**Problem details:**
Copy every one of the records below word for word, line by line, with no changes.

......

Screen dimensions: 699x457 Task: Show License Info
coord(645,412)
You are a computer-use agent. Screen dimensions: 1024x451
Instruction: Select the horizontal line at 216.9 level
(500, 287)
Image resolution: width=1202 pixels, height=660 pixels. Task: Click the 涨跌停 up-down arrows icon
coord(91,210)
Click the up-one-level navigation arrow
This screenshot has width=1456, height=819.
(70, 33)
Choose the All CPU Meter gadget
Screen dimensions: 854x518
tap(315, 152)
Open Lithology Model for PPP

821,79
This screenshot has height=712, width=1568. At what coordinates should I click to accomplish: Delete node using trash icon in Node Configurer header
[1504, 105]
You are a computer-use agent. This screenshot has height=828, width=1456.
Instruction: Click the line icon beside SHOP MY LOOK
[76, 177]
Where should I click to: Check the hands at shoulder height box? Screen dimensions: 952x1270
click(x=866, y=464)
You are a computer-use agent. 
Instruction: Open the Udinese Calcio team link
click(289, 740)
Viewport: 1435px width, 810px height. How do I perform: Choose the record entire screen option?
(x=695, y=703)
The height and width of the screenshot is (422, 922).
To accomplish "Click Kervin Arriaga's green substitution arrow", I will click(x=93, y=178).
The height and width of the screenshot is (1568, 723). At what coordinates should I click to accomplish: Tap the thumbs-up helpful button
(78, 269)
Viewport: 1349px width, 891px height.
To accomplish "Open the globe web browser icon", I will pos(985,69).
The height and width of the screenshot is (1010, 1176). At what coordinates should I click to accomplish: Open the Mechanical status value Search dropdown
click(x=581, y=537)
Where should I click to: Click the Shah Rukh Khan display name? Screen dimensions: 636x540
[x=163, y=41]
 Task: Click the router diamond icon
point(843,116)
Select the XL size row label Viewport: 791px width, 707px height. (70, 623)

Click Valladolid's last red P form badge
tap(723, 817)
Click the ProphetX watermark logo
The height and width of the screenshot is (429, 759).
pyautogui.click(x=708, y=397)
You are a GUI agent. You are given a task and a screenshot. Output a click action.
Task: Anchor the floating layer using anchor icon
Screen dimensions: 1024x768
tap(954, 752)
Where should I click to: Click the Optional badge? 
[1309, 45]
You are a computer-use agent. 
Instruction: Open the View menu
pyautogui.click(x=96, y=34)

......

**Exercise solution:**
Screen dimensions: 699x457 Task: Show License Info
coord(645,412)
You are a computer-use agent. Screen dimensions: 1024x451
Instruction: Select the horizontal line at 216.9 level
(500, 287)
Image resolution: width=1202 pixels, height=660 pixels. Task: Click the 涨跌停 up-down arrows icon
coord(91,210)
Click the up-one-level navigation arrow
This screenshot has width=1456, height=819.
(70, 33)
Choose the All CPU Meter gadget
Screen dimensions: 854x518
tap(315, 152)
Open Lithology Model for PPP

821,79
This screenshot has height=712, width=1568. At what coordinates should I click to accomplish: Delete node using trash icon in Node Configurer header
[1504, 105]
You are a computer-use agent. This screenshot has height=828, width=1456.
Instruction: Click the line icon beside SHOP MY LOOK
[76, 177]
Where should I click to: Check the hands at shoulder height box? Screen dimensions: 952x1270
click(x=866, y=464)
You are a computer-use agent. 
Instruction: Open the Udinese Calcio team link
click(289, 740)
Viewport: 1435px width, 810px height. How do I perform: Choose the record entire screen option?
(x=695, y=703)
The height and width of the screenshot is (422, 922).
To accomplish "Click Kervin Arriaga's green substitution arrow", I will click(x=93, y=178).
The height and width of the screenshot is (1568, 723). At what coordinates should I click to accomplish: Tap the thumbs-up helpful button
(78, 269)
Viewport: 1349px width, 891px height.
To accomplish "Open the globe web browser icon", I will pos(985,69).
The height and width of the screenshot is (1010, 1176). At what coordinates should I click to accomplish: Open the Mechanical status value Search dropdown
click(x=581, y=537)
Where should I click to: Click the Shah Rukh Khan display name? Screen dimensions: 636x540
[x=163, y=41]
 Task: Click the router diamond icon
point(843,116)
Select the XL size row label Viewport: 791px width, 707px height. (70, 623)

Click Valladolid's last red P form badge
tap(723, 817)
Click the ProphetX watermark logo
The height and width of the screenshot is (429, 759).
pyautogui.click(x=708, y=397)
You are a GUI agent. You are given a task and a screenshot. Output a click action.
Task: Anchor the floating layer using anchor icon
Screen dimensions: 1024x768
tap(954, 752)
Where should I click to: Click the Optional badge? 
[1309, 45]
You are a computer-use agent. 
Instruction: Open the View menu
pyautogui.click(x=96, y=34)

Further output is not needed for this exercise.